### PROBLEM TO WORK ON
Produce a word-for-word copy of the lines from the one that contains "The height and width of the screenshot is (1102, 1092)." to the final line of the data below, with all pictures dropped.

### DATA SUPPLIED
-- Opening Marker --

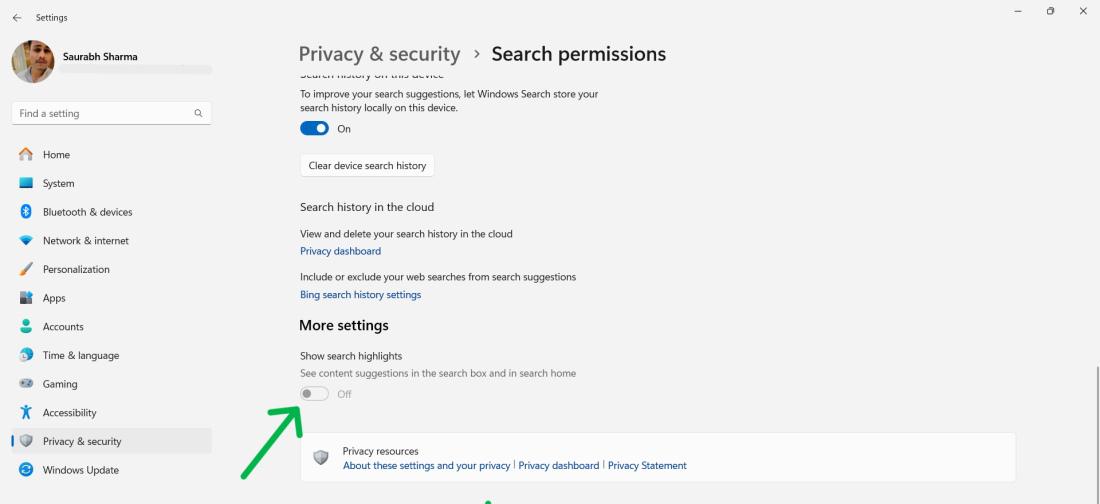The height and width of the screenshot is (504, 1100).
Task: Enable Show search highlights toggle
Action: coord(315,394)
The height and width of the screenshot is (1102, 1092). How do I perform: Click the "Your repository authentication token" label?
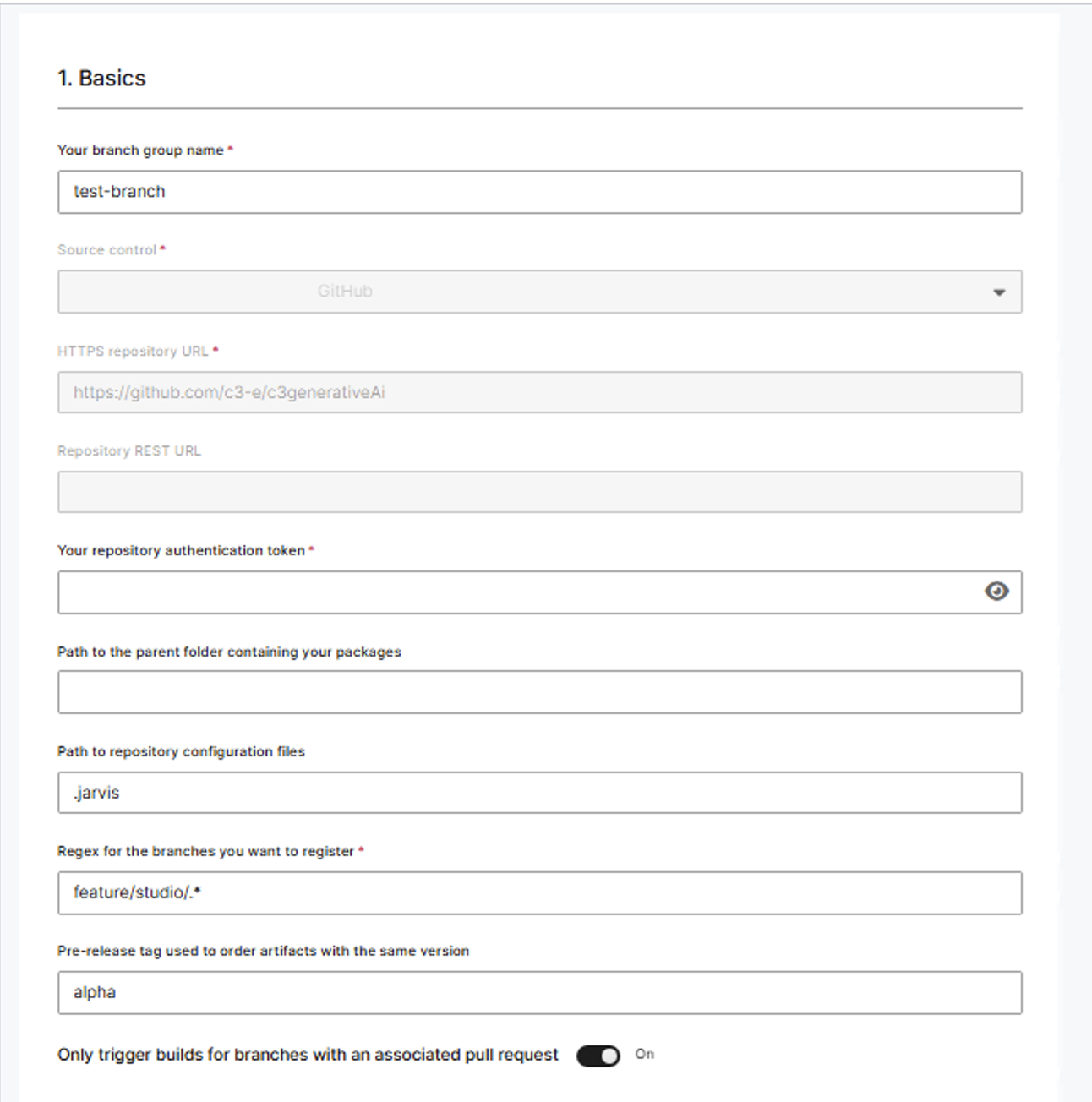(181, 551)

-- Closing Marker --

### EXERCISE SOLUTION
The height and width of the screenshot is (1102, 1092). How do I perform: Click the "Your repository authentication token" label?
(181, 551)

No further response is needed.